Ms. Beech discovered Mr. Springsteen when she was 8, after her parents' divorce. She listened to Wild Billy's Circus Story over and over. "It just transported me to a better place."
She's bonded with friends while camping out before concerts in New York and while touring landmarks in Mr. Springsteen's hometown of Asbury Park, N.J.
"I really cherish what Bruce has brought to my life in terms of friendships," Ms. Beech says.
And they don't just talk about set lists, she says; they share stories about kids and talk about work issues as well.
Plenty of musicians have fans, but Bruce-o-philes are a different breed.
Springsteen lovers belie the stereotype of superfans as obsessive loners, says Daniel Cavicchi, author of Tramps Like Us: Music and Meaning Among Springsteen Fans.
"I found fans who not only carried around in their heads this idea of belonging together, of a fellowship - they worked really hard to make it real," says Dr. Cavicchi, an associate professor of American studies at the Rhode Island School of Design.
Springsteen fandom is also something that's handed down through generations. Tony Pacheco, a musician from Dutton, Ont., wanted to name his son Reno, after the 2005 song. His girlfriend nixed the idea after listening to the lyrics, which vividly describe an encounter with a prostitute.

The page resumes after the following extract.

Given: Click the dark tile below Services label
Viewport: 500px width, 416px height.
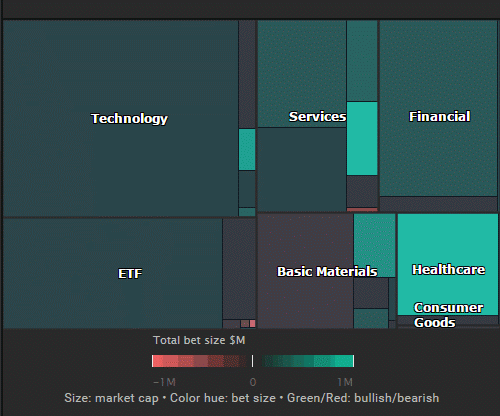Looking at the screenshot, I should [x=302, y=169].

Still, when she was pregnant, Mr. Pacheco often played another Springsteen tune, Radio Nowhere. Now it's his seven-week-old son's lullaby.
"He can be crying and wailing but as soon as I start that song he stops crying," says Mr. Pacheco, 36. He bought two copies of this week's new album, Magic, one of which he's saving in his son's keepsake box.
Many fans say it's the live Springsteen shows that inspire near-religious devotion. Anyone who's gone to fewer than 20 concerts is still a newbie in some circles.
Karen Graham, 42, of Montreal, says every one of the more than 30 concerts she has seen was different. "There's always an 'Oh my God!' moment," she says. "It's like your favourite movie: You can see it over and over and you don't get bored."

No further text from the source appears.